Особенно меня захватила последняя, «Жена рыбака». Эта история показалась мне такой настоящей, как если бы писали Вы ее сердцем. Вот она — жизнь, когда мы пробираемся сквозь дебри любви, только чтобы понять, что все гораздо проще.
Мне показалось интересным, что Вы изменили концовку «Жены рыбака». Сначала ведь Вы задумывали, чтобы все закончилось смертью повелителя вод, пожертвовавшего своей жизнью, чтобы рыбак мог вернуться домой. Благородная смерть. Но в опубликованной версии морской владыка борется за любовь Люсинды. Он предоставляет ей возможность выбрать его по собственной воле. Возможно, этот финал не такой благородный, но он реален, полон сожаления и надежды.
Разумеется, в эту книгу попало не все, написанное Вами. Более двух десятилетий назад Вы создали роман в письмах, роман такой же волшебный, как и Ваши сказки — даже более, потому что он являлся истиной. Но эту историю Вы не завершили. Она обрывается на благородном поступке, оставляя множество вопросов о том, что произошло до этого. Вопросов, на которые даже двадцать три года спустя нет ответов.
Я знаю, Вы можете ее завершить. Вы — один из двух лучших известных мне писателей.
С восхищением,
Маргарет Данн
Лондон, Англия
5 октября 1940
Уважаемая мисс Данн,
кажется, целую вечность назад я начинал одно письмо этими тремя словами. За эту вечность я пересек океан, видел окопы, побывал в аду и вырвался из него. Но сложнее всего было написать тот «благородный финал». Неудивительно, что я передумал.
Существовала только одна копия той первой версии. Пожалуйста, как Она?
Дэвид Грэм
Эдинбург
Вторник, 8 октября 1940
Уважаемый мистер Грэм,
она до сих пор задается одним вопросом. Последние двадцать три года она гадает, почему Вы перестали писать. Почему Вы так и не ответили на ее письма, которые она отправляла после того, как Иан вернулся домой. Вы просто исчезли.
Мама никогда не рассказывала мне о Вас или о своей жизни до моего рождения. Но я видела всю тяжесть сожаления на ее плечах. Она столько лет недоумевала, но ждала. Эта война встряхнула ее, заставила вспомнить другую войну, как говорила она. Вспомнить все то, что она приобрела и что потеряла. Она сказала мне, что война импульсивна, что ты остаешься ни с чем, лишь только с призраками.

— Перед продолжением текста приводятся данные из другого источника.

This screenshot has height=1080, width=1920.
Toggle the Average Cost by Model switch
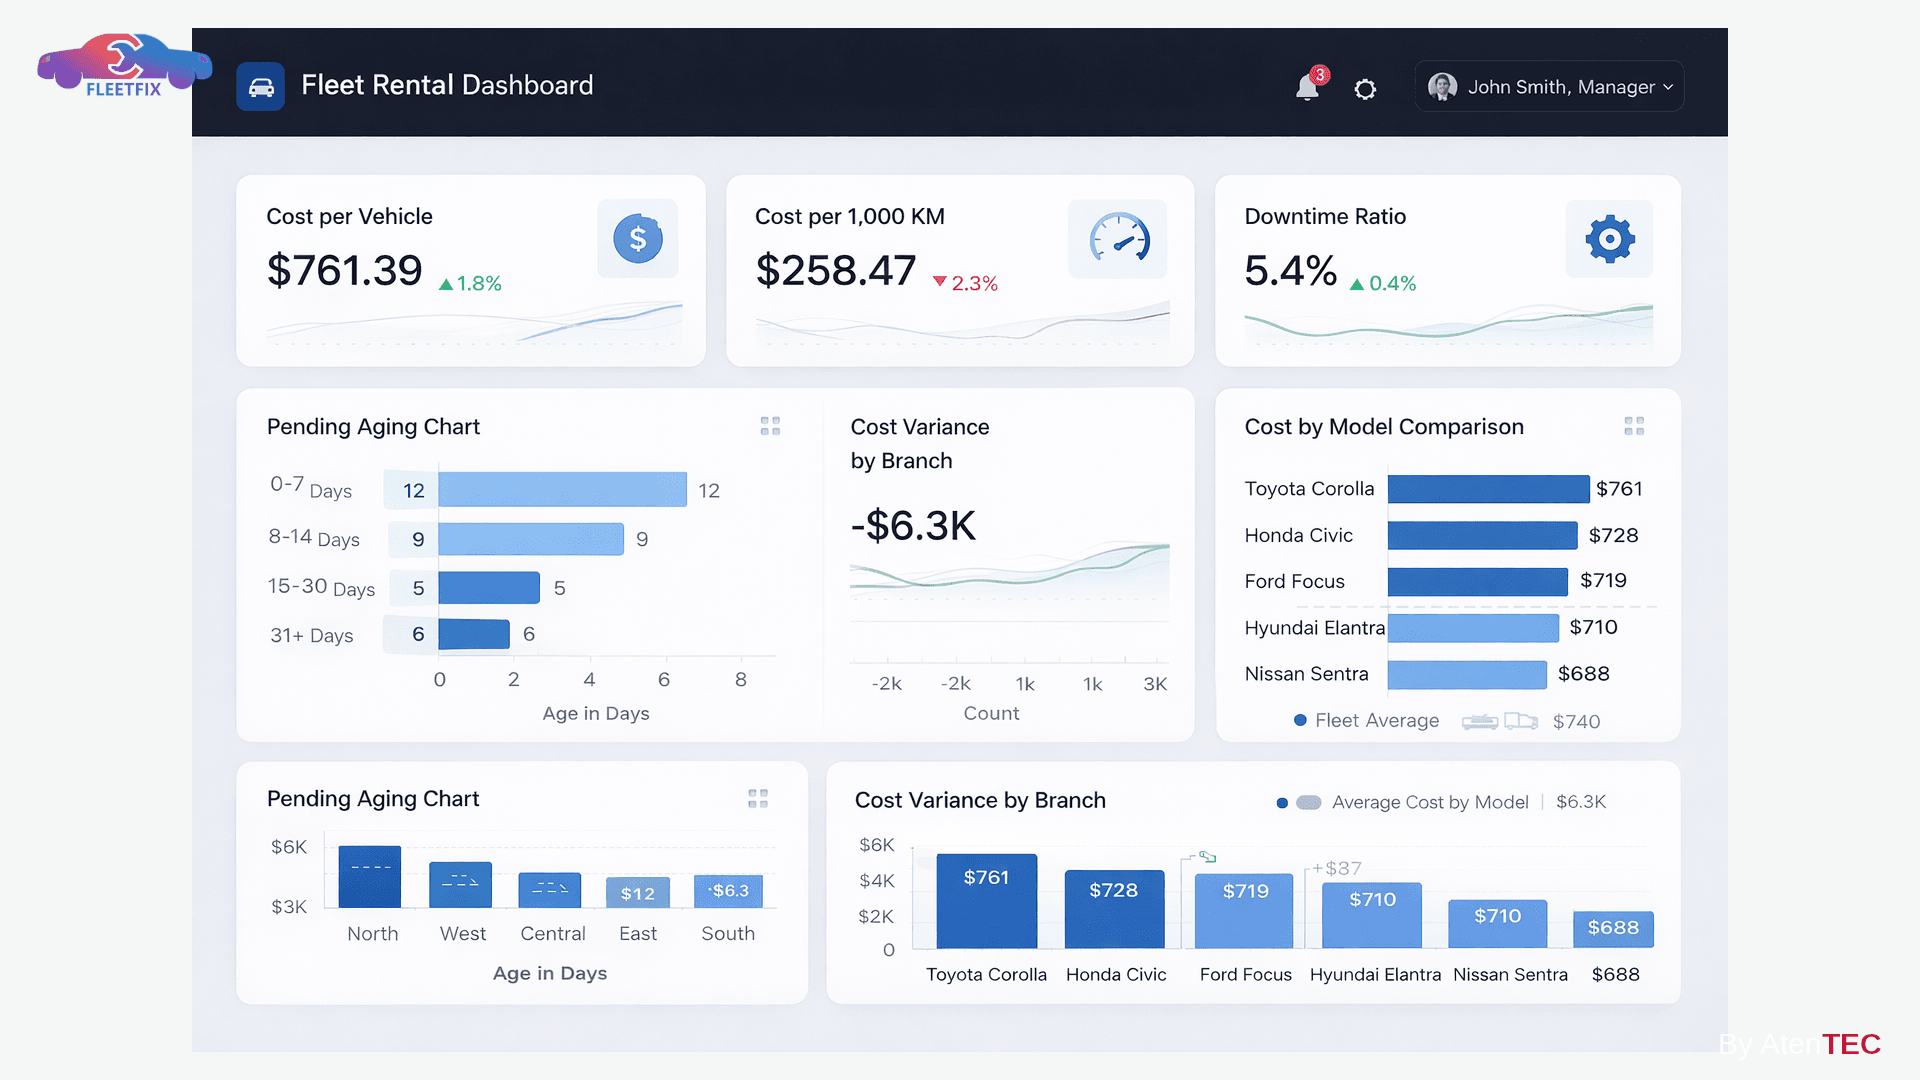point(1307,802)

И может быть, не дело — писать подобное незнакомому человеку, но у меня такое чувство, будто я Вас знаю, — после того как прочитала все ее письма, спрятанные в стене с конца прошлой войны. Даже несмотря на то, что мы никогда не встречались, я Вас понимаю. Я такая же неугомонная, такая же бесстрашная и точно так же хочу найти свое место в мире. Я понимаю Ваши сомнения, но как Вы могли уйти, ни разу не оглянувшись? Почему?
Искренне Ваша,
Маргарет Данн
Лондон, Англия
11 октября 1940
Дорогая Маргарет,
я не переставал писать ей. Не мог перестать. Я пожалел о том «благородном финале» в тот же миг, когда написал его. Я посылал ей письмо за письмом, но не получил ответа. С чего бы ей хотеть писать мне, когда дома у нее был муж? Когда им выпал второй шанс. Зачем ей писать мне, если у нее была ты?
Она больше не написала мне ни строчки, но он, Иан, написал и попросил меня перестать. Он просил меня больше никогда не писать ей.
Он написал, что, с тех пор как он вернулся, она была счастлива. Они начали заново и пытались все исправить. Они стали семьей, о которой она горячо мечтала. И это имело смысл. Зачем ей был нужен такой мальчишка, как я? Мальчишка, который никак не мог остепениться. Который не желал посвятить себя семье так, как того хотела она. Ничего удивительного в том, что она обрадовалась возвращению Иана.
Однажды я все-таки попытался извиниться лично. Даже несмотря на нежелание Иана, чтобы я снова разговаривал с ней, даже когда я считал, что она и сама не захочет говорить со мной, Сью этого заслуживала. Когда я вышел из лагеря после перемирия, я выпрашивал деньги, брал взаймы и воровал, только чтобы добраться до Ская. Я должен был услышать это от нее.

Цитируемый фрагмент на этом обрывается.